First things first, if you like instant then get on a filter coffee tip right now. You can even buy individual filter coffee packets, omg they look so 80s, in Marks and Sparks or Tesco. You stick the filter above the cup, whack some water in and way hey, lovely coffee without much hassle.

If you like that you could invest in a small filter coffee machine. They will give a drinkable cup of coffee which can be made strong or weak to taste and of course add milk if you like! If you like to add a lot of milk, warm it up first. On the plus side filter coffee is very very easy to make.

Do you like the foamy style milk they have in cafes? You can experiment with a £1.50 hand held foamer from Ikea! Whack some milk in a pot, heat it up however you like, stick that mini whisk/foamer thing in for a while and if you do it right you get a nice thicker than normal airy milk to add to your coffee.

After that, or before, depending how you like it, you can move onto espresso based coffees, but that's a whole other thread.
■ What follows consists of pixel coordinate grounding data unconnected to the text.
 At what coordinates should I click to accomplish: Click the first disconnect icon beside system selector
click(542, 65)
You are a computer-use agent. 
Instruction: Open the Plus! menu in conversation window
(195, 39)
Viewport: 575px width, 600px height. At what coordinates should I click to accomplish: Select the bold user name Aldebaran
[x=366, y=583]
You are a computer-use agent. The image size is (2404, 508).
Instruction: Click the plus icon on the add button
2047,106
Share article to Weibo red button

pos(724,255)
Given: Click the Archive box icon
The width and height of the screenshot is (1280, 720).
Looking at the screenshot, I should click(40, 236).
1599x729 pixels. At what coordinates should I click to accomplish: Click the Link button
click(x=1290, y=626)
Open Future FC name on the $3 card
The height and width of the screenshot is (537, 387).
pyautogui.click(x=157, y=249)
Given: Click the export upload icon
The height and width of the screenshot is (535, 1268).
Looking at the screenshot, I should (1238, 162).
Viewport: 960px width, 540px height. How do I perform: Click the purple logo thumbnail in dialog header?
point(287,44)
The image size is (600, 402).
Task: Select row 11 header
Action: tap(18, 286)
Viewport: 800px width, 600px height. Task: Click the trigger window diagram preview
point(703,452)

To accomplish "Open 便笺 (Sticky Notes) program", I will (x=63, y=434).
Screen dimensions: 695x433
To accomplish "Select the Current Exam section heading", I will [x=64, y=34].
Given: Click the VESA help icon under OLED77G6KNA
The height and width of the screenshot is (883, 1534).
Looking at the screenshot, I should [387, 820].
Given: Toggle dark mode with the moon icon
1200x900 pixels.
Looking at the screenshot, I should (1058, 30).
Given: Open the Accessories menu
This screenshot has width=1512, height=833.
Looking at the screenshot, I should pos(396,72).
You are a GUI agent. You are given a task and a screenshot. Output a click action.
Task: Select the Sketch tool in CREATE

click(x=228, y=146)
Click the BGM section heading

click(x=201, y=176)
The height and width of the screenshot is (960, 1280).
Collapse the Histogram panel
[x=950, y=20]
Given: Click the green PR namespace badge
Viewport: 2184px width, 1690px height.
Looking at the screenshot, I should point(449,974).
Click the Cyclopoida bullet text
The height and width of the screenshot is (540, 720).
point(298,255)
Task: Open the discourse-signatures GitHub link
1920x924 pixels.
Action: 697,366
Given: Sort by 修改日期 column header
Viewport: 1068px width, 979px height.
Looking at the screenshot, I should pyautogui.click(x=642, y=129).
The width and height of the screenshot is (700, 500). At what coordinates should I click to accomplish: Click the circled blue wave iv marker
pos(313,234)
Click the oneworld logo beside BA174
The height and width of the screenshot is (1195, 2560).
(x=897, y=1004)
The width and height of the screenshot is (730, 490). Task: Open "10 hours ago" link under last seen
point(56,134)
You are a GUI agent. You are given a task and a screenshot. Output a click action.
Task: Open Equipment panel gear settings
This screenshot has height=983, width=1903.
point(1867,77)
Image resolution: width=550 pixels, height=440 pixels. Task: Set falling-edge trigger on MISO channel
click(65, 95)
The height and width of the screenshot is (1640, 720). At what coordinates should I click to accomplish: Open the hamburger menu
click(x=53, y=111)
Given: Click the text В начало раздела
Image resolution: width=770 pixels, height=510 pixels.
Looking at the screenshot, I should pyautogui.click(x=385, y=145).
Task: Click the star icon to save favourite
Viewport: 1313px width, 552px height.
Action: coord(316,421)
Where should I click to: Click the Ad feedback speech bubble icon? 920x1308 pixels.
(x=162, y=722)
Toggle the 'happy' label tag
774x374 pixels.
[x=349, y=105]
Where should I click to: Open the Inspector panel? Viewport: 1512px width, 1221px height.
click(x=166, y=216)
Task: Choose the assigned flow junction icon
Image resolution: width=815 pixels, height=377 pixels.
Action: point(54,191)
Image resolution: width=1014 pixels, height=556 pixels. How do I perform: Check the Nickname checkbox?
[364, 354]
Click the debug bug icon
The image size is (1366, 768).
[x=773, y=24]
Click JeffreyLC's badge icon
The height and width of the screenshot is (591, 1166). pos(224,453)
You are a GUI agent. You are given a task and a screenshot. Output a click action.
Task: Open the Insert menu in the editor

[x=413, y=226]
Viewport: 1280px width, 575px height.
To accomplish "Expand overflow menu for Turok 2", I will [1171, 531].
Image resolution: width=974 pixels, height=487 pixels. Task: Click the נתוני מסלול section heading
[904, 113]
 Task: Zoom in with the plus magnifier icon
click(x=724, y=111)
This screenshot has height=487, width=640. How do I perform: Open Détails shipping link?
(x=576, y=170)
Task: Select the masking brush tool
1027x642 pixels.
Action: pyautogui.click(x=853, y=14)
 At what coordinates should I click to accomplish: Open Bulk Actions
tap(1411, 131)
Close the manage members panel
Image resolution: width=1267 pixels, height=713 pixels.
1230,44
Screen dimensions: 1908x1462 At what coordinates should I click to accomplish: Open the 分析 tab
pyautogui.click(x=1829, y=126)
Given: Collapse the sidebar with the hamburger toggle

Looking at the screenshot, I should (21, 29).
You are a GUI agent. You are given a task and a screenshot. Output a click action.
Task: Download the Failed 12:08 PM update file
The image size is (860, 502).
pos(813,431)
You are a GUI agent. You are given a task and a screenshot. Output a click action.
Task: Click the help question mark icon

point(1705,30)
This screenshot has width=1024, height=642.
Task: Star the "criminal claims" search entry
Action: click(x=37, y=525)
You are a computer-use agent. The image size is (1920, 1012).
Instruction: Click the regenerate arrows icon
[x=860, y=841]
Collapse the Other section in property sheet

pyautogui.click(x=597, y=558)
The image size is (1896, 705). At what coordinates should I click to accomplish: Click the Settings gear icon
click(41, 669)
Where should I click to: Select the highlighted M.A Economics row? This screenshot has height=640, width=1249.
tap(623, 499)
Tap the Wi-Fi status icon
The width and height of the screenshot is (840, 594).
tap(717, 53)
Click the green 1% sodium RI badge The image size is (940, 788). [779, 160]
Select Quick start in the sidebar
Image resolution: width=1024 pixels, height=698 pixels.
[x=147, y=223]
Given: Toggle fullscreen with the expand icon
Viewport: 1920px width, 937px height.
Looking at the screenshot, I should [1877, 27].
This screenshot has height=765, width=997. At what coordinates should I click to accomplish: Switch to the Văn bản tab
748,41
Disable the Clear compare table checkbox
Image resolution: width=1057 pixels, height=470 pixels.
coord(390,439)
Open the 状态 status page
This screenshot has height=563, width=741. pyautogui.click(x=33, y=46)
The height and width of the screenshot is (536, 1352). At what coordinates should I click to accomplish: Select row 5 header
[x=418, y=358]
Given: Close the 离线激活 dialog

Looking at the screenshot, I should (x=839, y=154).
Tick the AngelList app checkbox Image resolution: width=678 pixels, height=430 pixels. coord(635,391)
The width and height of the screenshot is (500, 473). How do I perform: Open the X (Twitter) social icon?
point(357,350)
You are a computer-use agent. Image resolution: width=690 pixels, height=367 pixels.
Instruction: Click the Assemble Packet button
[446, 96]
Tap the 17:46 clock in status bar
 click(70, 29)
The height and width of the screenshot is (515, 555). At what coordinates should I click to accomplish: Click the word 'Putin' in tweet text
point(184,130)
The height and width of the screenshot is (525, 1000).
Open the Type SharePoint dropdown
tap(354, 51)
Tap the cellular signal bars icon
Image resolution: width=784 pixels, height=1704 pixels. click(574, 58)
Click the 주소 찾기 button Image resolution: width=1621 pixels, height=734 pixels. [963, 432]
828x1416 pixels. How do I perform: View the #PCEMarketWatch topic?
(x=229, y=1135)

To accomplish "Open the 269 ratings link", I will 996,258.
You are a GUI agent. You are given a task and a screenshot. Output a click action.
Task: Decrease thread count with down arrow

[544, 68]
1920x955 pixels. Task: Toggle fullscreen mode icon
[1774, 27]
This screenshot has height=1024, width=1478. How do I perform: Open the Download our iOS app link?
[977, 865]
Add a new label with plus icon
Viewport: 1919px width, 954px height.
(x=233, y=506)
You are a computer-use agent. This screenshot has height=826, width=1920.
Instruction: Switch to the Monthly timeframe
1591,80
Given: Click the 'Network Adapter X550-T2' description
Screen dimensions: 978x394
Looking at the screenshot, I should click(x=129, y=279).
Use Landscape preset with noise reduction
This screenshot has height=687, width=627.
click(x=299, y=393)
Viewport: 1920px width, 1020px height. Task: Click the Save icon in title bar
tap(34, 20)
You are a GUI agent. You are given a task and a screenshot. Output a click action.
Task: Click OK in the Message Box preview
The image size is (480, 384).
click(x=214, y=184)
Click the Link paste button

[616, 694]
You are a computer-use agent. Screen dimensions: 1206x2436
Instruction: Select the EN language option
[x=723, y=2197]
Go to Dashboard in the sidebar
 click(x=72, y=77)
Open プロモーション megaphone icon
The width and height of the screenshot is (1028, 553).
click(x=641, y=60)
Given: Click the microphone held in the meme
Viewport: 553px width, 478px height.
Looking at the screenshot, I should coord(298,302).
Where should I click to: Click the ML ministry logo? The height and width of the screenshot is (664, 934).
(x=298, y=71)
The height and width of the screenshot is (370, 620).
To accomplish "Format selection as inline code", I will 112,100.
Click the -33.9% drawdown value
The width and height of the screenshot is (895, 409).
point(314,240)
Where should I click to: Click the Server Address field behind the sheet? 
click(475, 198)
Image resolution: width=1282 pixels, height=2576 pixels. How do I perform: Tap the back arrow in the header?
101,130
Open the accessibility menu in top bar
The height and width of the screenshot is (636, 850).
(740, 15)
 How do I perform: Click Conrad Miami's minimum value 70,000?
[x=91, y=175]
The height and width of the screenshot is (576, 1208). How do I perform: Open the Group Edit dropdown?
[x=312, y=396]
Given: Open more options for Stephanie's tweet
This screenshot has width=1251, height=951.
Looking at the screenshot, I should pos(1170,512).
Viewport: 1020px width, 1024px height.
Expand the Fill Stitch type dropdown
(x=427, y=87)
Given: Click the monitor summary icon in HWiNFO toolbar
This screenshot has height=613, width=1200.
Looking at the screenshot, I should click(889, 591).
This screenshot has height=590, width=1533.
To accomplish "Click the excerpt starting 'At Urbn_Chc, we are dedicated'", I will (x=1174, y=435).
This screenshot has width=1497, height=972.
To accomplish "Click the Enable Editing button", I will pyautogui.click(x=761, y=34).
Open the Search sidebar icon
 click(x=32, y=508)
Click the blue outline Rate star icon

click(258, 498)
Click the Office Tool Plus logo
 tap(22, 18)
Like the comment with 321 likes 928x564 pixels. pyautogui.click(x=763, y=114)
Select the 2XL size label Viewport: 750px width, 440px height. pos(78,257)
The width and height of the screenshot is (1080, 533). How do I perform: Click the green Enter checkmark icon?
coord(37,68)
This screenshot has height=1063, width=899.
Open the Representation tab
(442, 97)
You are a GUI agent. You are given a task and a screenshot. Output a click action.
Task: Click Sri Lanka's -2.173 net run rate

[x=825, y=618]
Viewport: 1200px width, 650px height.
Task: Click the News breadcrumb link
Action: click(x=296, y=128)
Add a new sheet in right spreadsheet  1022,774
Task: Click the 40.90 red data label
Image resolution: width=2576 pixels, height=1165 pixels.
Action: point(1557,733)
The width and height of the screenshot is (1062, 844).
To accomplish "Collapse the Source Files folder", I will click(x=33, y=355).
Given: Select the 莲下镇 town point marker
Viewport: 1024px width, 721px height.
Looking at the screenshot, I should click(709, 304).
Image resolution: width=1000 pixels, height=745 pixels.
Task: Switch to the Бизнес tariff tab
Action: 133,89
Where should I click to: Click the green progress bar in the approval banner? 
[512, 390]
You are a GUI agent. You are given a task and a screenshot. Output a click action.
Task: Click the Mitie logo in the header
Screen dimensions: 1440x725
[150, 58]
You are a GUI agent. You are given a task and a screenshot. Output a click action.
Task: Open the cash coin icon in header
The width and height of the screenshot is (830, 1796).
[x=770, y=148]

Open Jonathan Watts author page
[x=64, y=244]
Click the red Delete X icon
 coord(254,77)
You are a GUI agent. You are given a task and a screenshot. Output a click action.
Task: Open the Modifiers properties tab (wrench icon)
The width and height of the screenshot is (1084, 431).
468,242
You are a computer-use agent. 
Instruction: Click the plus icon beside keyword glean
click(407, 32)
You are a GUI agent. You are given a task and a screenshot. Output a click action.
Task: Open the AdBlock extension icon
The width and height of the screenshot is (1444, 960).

Other coffee to experiment with would be stovetop coffee, where you stick coffee in one part of a metal jug thing, water in another, and whack it on the hob until the water starts coming through the top, magically transforming into delicious coffee to which you should add milk (and water if you like) to taste. This is a fairly fiddly process due to the coffee grounds which inevitably get spilt every 5th time, but cheap and worth a punt. Results are delicious in my experience.

Coffee is wonderful.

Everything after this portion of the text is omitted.